On the other hand, partisan competition will also escalate as the country heads into the presidential campaign season for the 2024 election. Ron DeSantis, the Florida governor who just scored an overwhelming victory in the midterms, has been considered a powerful candidate for the Republican Party’s presidential nomination. Such people, with unbridled political ambition, will surely launch fresh offensives against the rival party while striving for support within their own so as to showcase personal position and gain public exposure.

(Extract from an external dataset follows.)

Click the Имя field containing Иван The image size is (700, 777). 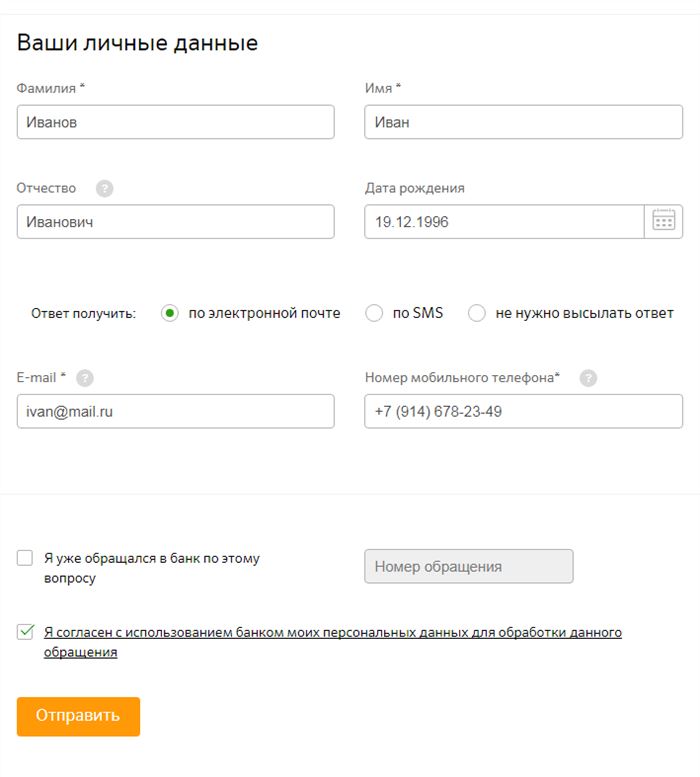click(523, 122)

At the foreign policy level, the midterms won’t trigger any fundamental changes in U.S. foreign strategy, but they will nevertheless bring many delicate influences. As the Biden administration’s National Security Strategy showed, both parties’ foreign strategies are increasingly converging, to the point that there is no fundamental difference between the the 2017 National Security Strategy of the Trump administration and the current Democratic administration’s judgments about the international environment, security risks or the use of policy tools. The two parties are conspicuously similar in their desire to preserve U.S. global hegemony.
It’s worth noting that Republican control of the House may make U.S. foreign strategy even more hawkish. A more forceful Republican Party on such issues as Iran nuclear negotiations and the DPRK nuclear issue may put pressure on the Biden administration as it sets its strategy. Meanwhile, the “non-interventionist” ideas in the Republican Party could constrain the Biden administration’s radical diplomatic agenda. Currently the most outstanding issue is U.S. military assistance to Ukraine. Many Republican members of Congress have stated that the U.S. should not offer Ukraine endless aid and believe the Biden administration’s policy has not only worsened America’s financial burdens but also may sink the U.S. into an endless external quagmire.

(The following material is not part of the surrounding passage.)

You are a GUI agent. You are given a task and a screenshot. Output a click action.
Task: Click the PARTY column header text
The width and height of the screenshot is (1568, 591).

As progressives within the Democratic Party hold the same opinion, the Biden government’s Ukraine aid program may face substantial hurdles. Considering the potential danger of the Ukraine crisis escalating, overall U.S. policy on the matter may also change.
As for America’s China policy, the midterms have again consolidated domestic hostility against China. Republican control of the House may accelerate the legislative process of China-related bills. This is no longer a phenomenon peculiar to this year’s elections: Both parties have hyped up China-related topics. During this year’s elections, many candidates incorporated the notion of a “China threat” into their personal political platforms, and both parties have seen their candidates accusing rivals from the other party of having “China connections.”
The Republican Party was already dissatisfied with the Democrats’ slow progress on such major China-related legislation as the Taiwan Policy Act, and has opposed some of the Biden administration’s moves to dilute legislation that may agitate China too much. In recent years, congressional influence on China policy has continued growing, and the next session of Congress will surely consolidate the trend, at least in the House.
Meanwhile, since the executive branch and Senate will be held by Democrats and the House of Representatives will likely be held by Republicans, there may be more dissonance between branches of government on the promotion and implementation of China policy, adding more complexity to China-U.S. relations.